オーストラリアのドン・ファレル貿易大臣は、欧州委員会のドンブロフスキス(貿易)、シンケヴィチウス(環境)、ヴォイチェホフスキ(農業)委員が、多数の関税や割当の緩和に関するオーストラリアの要求に十分に応じなかったと述べた。オーストラリア農業連盟もこれに同意し、大臣がEU市場へのさらなるアクセスに関するオーストラリアの要望を正当に主張したと評価した。
欧州委員会とオーストラリアは5年以上にわたり自由貿易協定について協議を重ねてきた。ほとんどの項目では大筋で合意しているものの、農業に関するいくつかの課題では合意に至っていない。オーストラリアは、ビーフやラム肉の輸出枠を欧州へ大幅に増やしたいと希望している。EU側が提案する割当や関税は、キャンベラの立場では現状をあまりにも固守していると見なされている。
欧州の農業団体は何度もブリュッセルに対し、オーストラリアに過度に妥協しないよう強く求めてきた。さらに、オーストラリアからの輸入品はEUが欧州の農家に課している最新の環境および気候規制を満たす必要があるとしている。
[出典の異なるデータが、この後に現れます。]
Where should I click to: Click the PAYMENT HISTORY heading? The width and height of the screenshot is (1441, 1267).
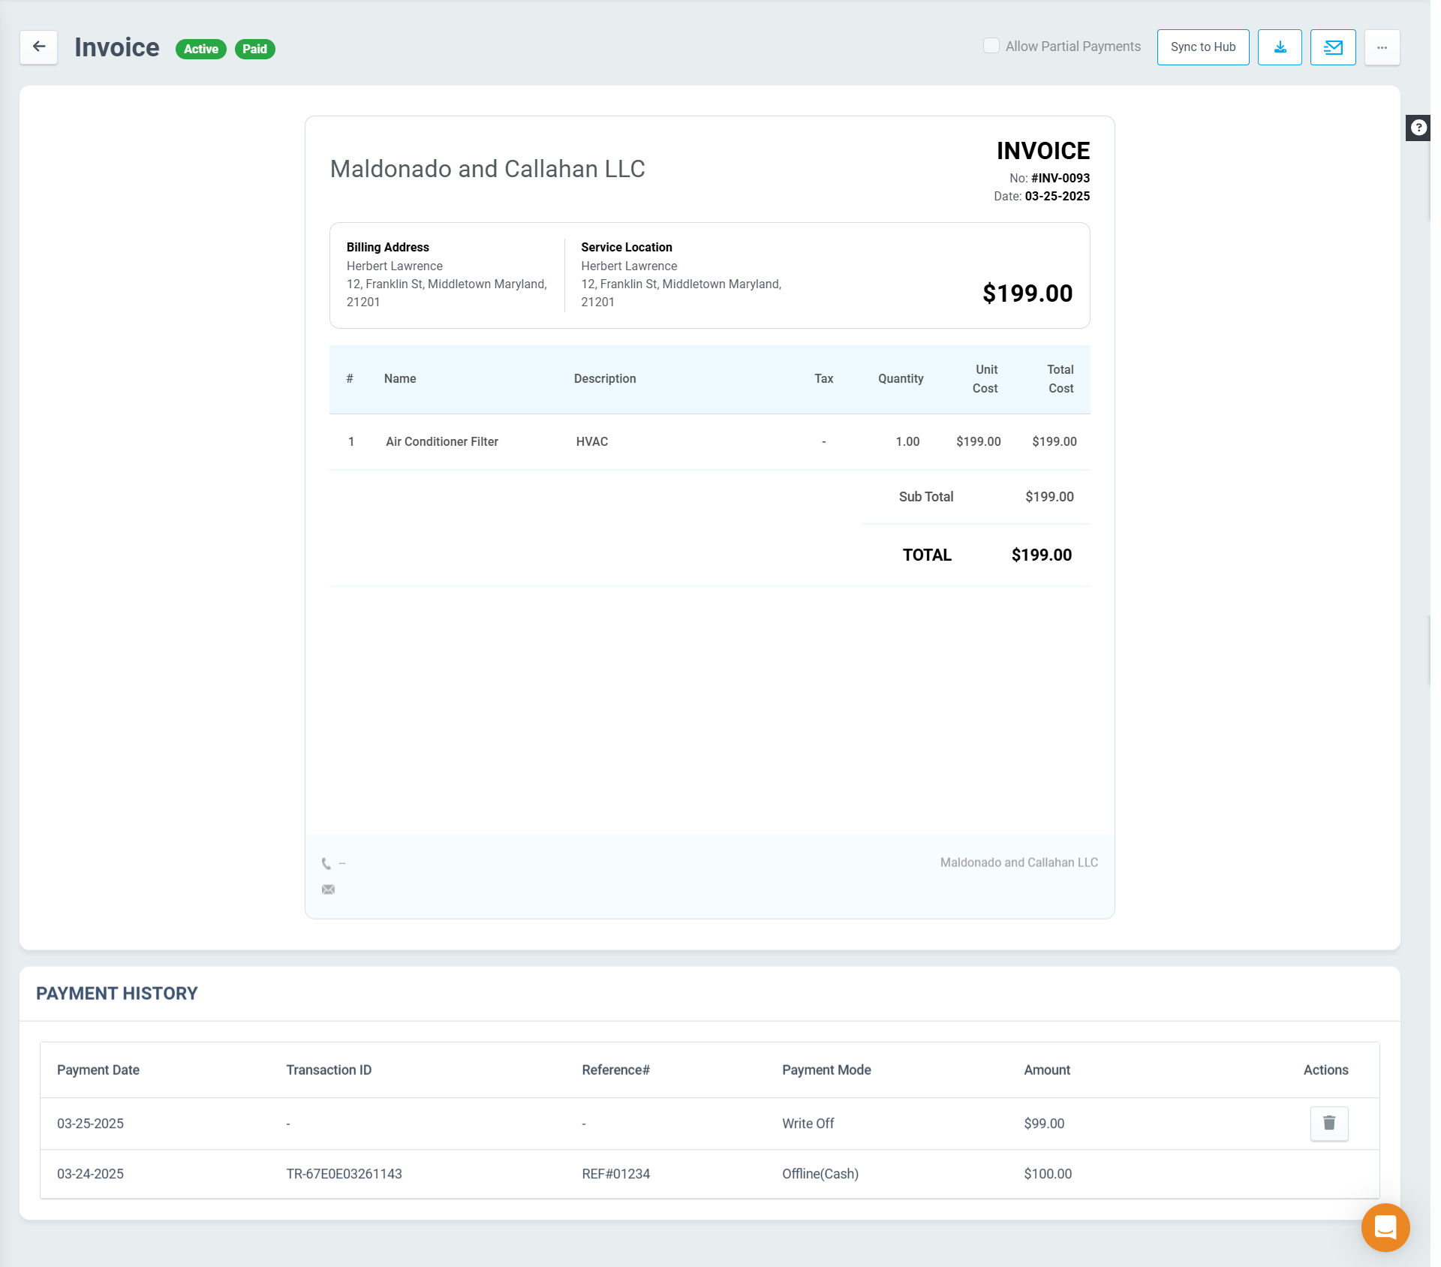116,992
オーストラリアは、ニュージーランドや南米との他の自由貿易協定で既に合意されているEU規則のみを受け入れたいと考えている。それらの貿易ブロックは、EUへのビーフ、ラム肉、バター、チーズの輸出許容量を拡大しているため、オーストラリアも同等の条件を求めている。
ムーリー・ワット農業大臣は、世界最大の市場の一つであるEUが3か月前に提示した提案をわずかにしか修正しなかったと述べた。
EUの貿易担当最高責任者バルディス・ドンブロフスキス氏は、EUは「農業市場への商業的に重要なアクセスの提案をオーストラリアに提示しつつ、同時に欧州農業部門の利益も考慮している」と述べた。